Дня через три хватилась Дарья — нету одной бумажки. Заново в голове всё перебрала, на что и сколько истрачено, — не хватает; сунулась по карманам, должно бы мелочи быть с полтинник, — и этого нет. Девчонок, тех и пытать не надо: леденца одного не спросясь с блюдечка не возьмут, на что им деньги! Вспомнила, как Мишка по избе кружился, на кровать потом привалился со стоном.
«Так это же он, не иначе, узелок обратно совал под подушку! Вот расподлое семя!»
И другое припомнилось: сколько раз из окна примечала: вертится сын возле погреба, в яму зачем-то спускается. То же самое и сегодня: в погреб нырял. Дома к вечеру только появится, в сумерках, раньше не жди. И сразу же на полати.
Накормила Дарья сынишку (так и живет некрещеным), спеленала, уложила его меж подушек, приготовила скалку, под рукой чтоб была, когда Мишка вернется, а самой в погреб глянуть не терпится.
Спустилась, чиркнула спичку, — от спертого воздуха тошнота подкатила под горло.
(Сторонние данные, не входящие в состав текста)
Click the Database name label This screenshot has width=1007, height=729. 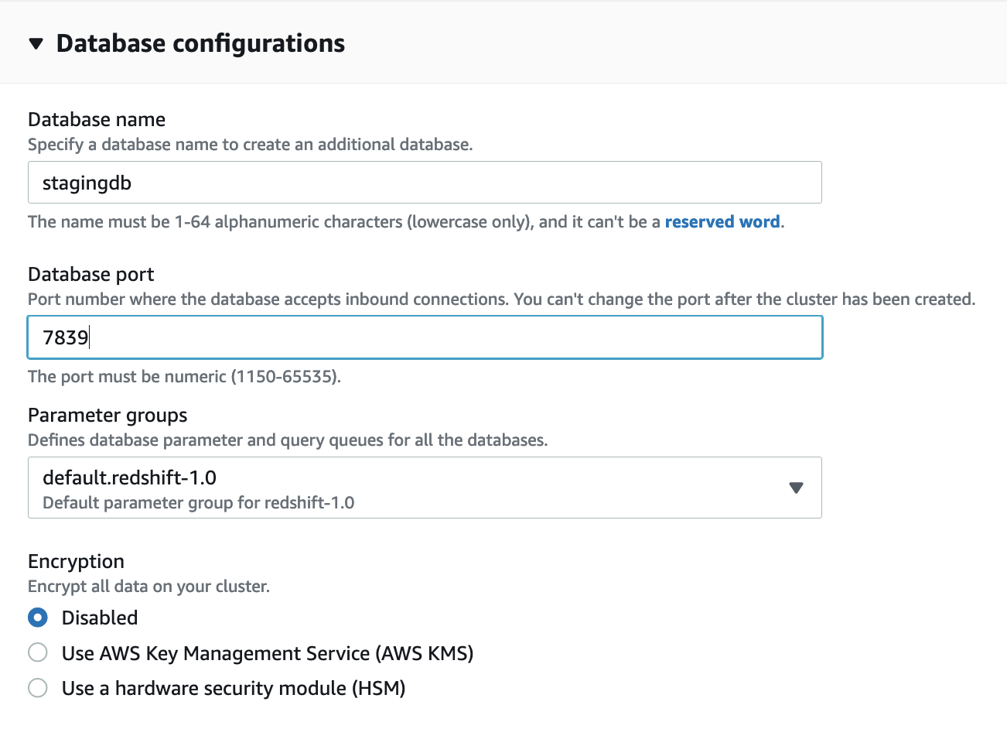tap(97, 120)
Ну и сынок, весь в родителя! На крыльце потом долго сидела, не могла отдышаться.
Уехать бы поскорее в деревню. И в школу было бы близенько бегать ребятишкам; старшая вон пропустила зиму: обуть на ноги нечего; да и самой бы не ходить за четыре версты на коровник. А Андрон о переезде-то больше не поминает, и председатель молчит. Не до этого им сейчас: сев начался.
«В пастухи, может, Мишку возьмут? — с надеждой подумала Дарья. — Всё бы кусок на себя заработал. Честь-то невелика, конечно, последнее дело пастушечья должность, да больше ничего не остается».
По двору, меж втоптанными в землю обломками бревен и остатками лужиц, потряхивая лапками прошел кот. Потерся усатой мордой в ногах у хозяйки, выгнул спину, зажмурился от удовольствия, поточил о перильца когти и, так же неслышно переступая своими пуховичками и извиваясь всем телом, направился в огород.